Issuers, typically foreign companies seeking to access the U.S. capital markets, have been a key participant in the ADR market. In the early stages, these issuers were primarily large multinational corporations from developed countries. They recognized the potential benefits of listing their shares on U.S. exchanges through ADRs, such as increased visibility, improved liquidity, and access to a larger pool of investors. Over time, the issuer base expanded to include companies from emerging markets as well.
Depository banks have played a crucial role in facilitating the creation and issuance of ADRs. These banks act as intermediaries between the foreign issuers and U.S. investors. They are responsible for establishing the ADR program, issuing ADRs against the underlying foreign shares, and handling the administrative tasks associated with ADRs. Depository banks also play a vital role in ensuring compliance with regulatory requirements and maintaining the integrity of the ADR market.
Custodian banks, another important participant in the ADR market, provide custody services for the underlying foreign shares that back the ADRs. They hold and safeguard these shares on behalf of the depository banks. Custodian banks also handle dividend payments, corporate actions, and other administrative tasks related to the underlying shares. Their role is crucial in maintaining the link between the ADRs traded in the U.S. and the actual shares held in custody.
Brokers, including both traditional brokerage firms and online trading platforms, facilitate the trading of ADRs in the secondary market. They connect investors with ADRs listed on U.S. exchanges, enabling them to buy or sell these securities. Brokers play a vital role in providing liquidity to the ADR market and ensuring efficient price discovery. They also provide research and advisory services to investors interested in ADRs.

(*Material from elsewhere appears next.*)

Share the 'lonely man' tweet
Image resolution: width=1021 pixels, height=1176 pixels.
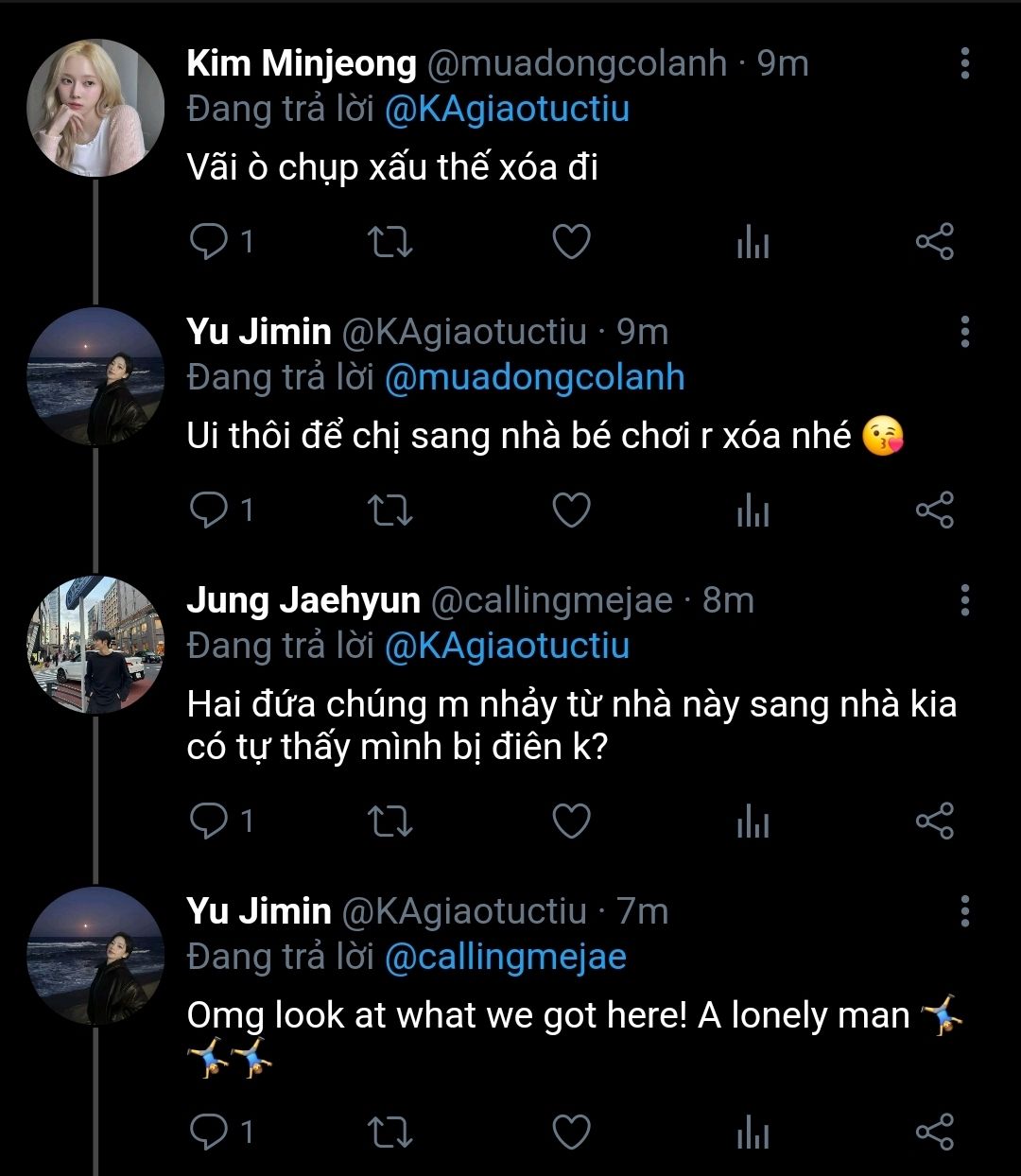point(934,1131)
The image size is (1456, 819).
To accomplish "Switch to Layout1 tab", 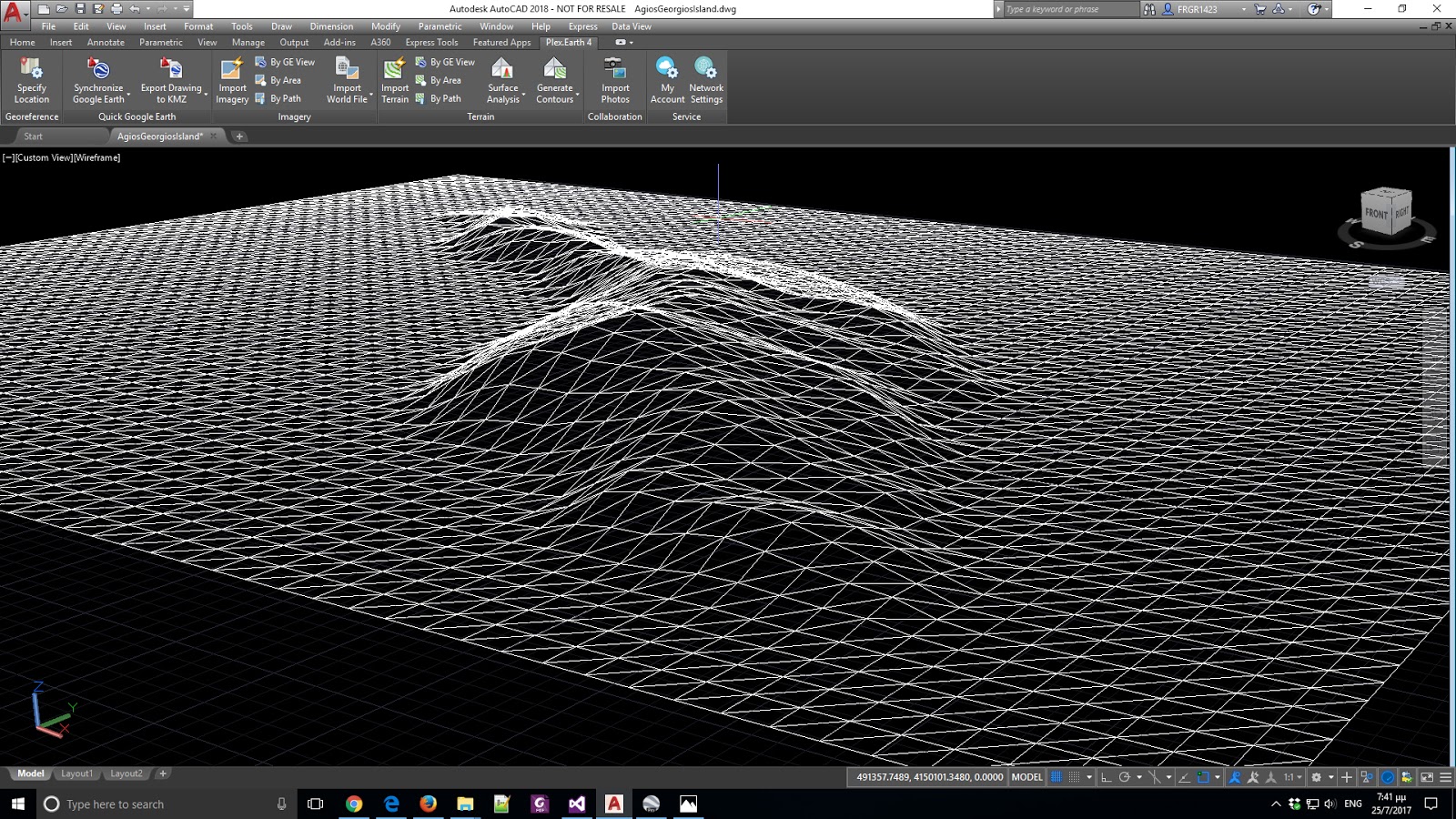I will (x=76, y=774).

Investors are the ultimate participants in the ADR market, as they buy and sell ADRs based on their investment objectives. ADRs offer U.S. investors an opportunity to gain exposure to foreign companies without the need to directly invest in foreign markets. Institutional investors, such as mutual funds, pension funds, and hedge funds, have been significant participants in the ADR market due to their ability to invest large sums of
money. Retail investors also participate in the ADR market, attracted by the convenience and accessibility offered by these securities.
Regulatory bodies, such as the Securities and Exchange Commission (SEC) in the United States, have played a crucial role in shaping the ADR market. They have established rules and regulations to ensure transparency, investor protection, and fair market practices. The SEC oversees the registration and disclosure requirements for ADRs, ensuring that issuers provide accurate and timely information to investors. Regulatory bodies also collaborate with international counterparts to ensure consistent standards across different jurisdictions.
In summary, the historical trends in terms of ADR market participants and their roles have seen the involvement of issuers, depository banks, custodian banks, brokers, investors, and regulatory bodies. Each participant has played a distinct role in the evolution of the ADR market, contributing to its growth, liquidity, and regulatory framework.